Japan is groping in the dark politically, economically and diplomatically. Prime Minister Junichiro Koizumi’s reform initiative is deadlocked; there is even a sense that it might end up as an empty slogan. Prospects for the postal deregulation bills, a top item on his reform agenda, are at best uncertain even as the Diet session draws to a close.
The leadership of the ruling Liberal Democratic Party has no stomach for attacking political corruption in its midst, as epitomized by its weak-kneed response to the campaign-finance scandal involving Lower House member Muneo Suzuki. The LDP seems utterly unable to put its own house in order.
Japan’s ailing economy is a drag on global growth. A ministerial meeting of the Organization for Economic Cooperation and Development, the Paris-based club of industrial nations, reportedly has expressed concern about delays in write-offs of nonperforming loans and antideflationary efforts.
Diplomatically, the bungling of the Shenyang incident on May 8 has undermined the national interest and wounded national pride. Chinese police guards entered the premises of the Japanese Consulate General in violation of an international treaty providing for the inviolability of foreign diplomatic missions. But Japan remained defensive from beginning to end.
All of this and more shows that Japan’s governing system is not functioning as it should. The political parties, the government and the bureaucracy are visibly demoralized.
Gloom grips Japan today, much as Watergate depressed America more than a quarter-century ago. Americans lost confidence and pride in government as President Richard Nixon resigned following his impeachment by the House of Representatives. The Vietnam War — the first war America had lost in its history — also deeply traumatized Americans.

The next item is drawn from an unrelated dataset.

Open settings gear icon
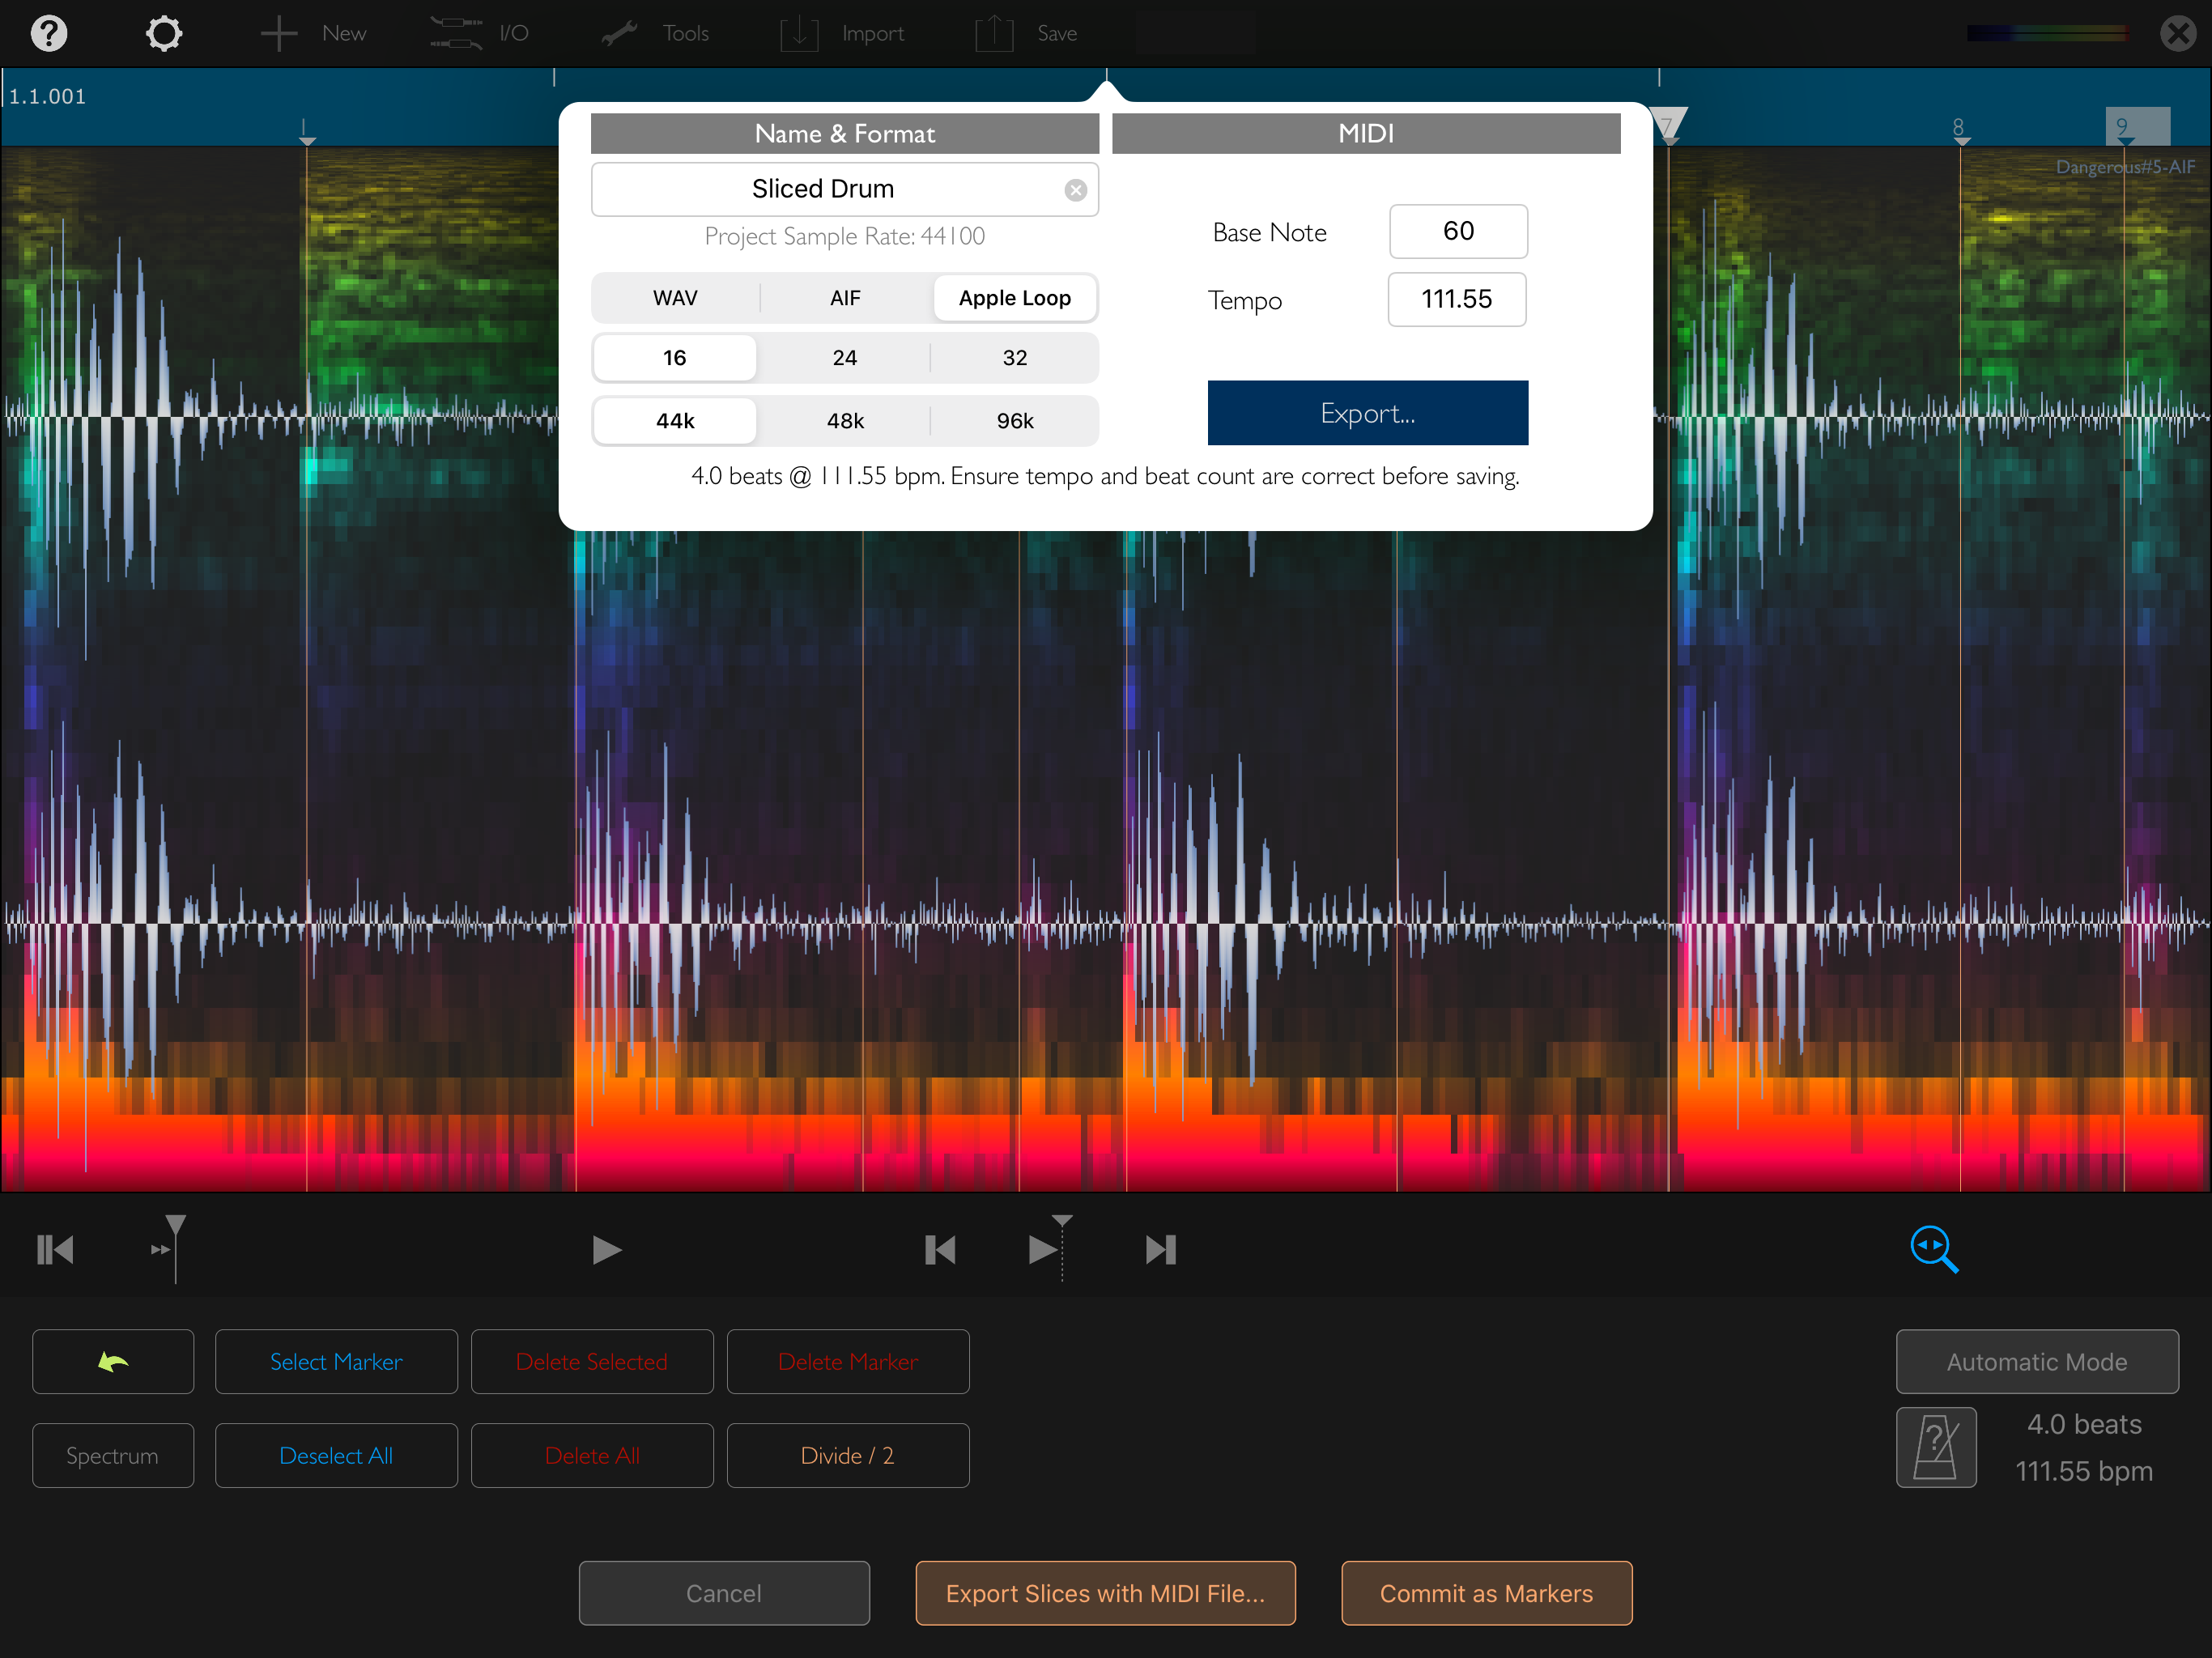Image resolution: width=2212 pixels, height=1658 pixels. (164, 33)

Yet America’s recovery from the Nixon shock and the Vietnam debacle provides a vital message: Japan should put its past failures behind it and engineer a recovery of its own.
What’s most lacking in Japanese society at the beginning of the 21st century is an aspiration to build a new society. As yet, Japanese leaders — not just politicians but corporate managers, senior bureaucrats and diplomats — have no clear vision of a new Japan.
In particular, political leaders must set clear goals for the nation and do their best to achieve them with a sense of mission and passion. They must act in a spirit of noblesse oblige, rising above the immediate and narrow interests of everyday politics. Such leaders seem to be few and far between.
In the worlds of politics and diplomacy, passivism seems to be the order of the day, with everyone trying not to “rock the boat.” In the Shenyang incident, for instance, Japan yielded to China’s initiative, leaving a blot on Tokyo’s diplomatic record.
Behind the Shenyang fiasco is the “play it safe” mentality of politicians and the Foreign Ministry anxious to keep Sino-Japanese relations on an even keel in this 30th year of normalization.
The LDP, meanwhile, has balked at an opposition motion calling for Suzuki’s resignation from the Diet. What’s more, the party leadership is reluctant to probe allegations that former Foreign Minister Makiko Tanaka had misused her secretary’s salaries. Tanaka has denied the allegations.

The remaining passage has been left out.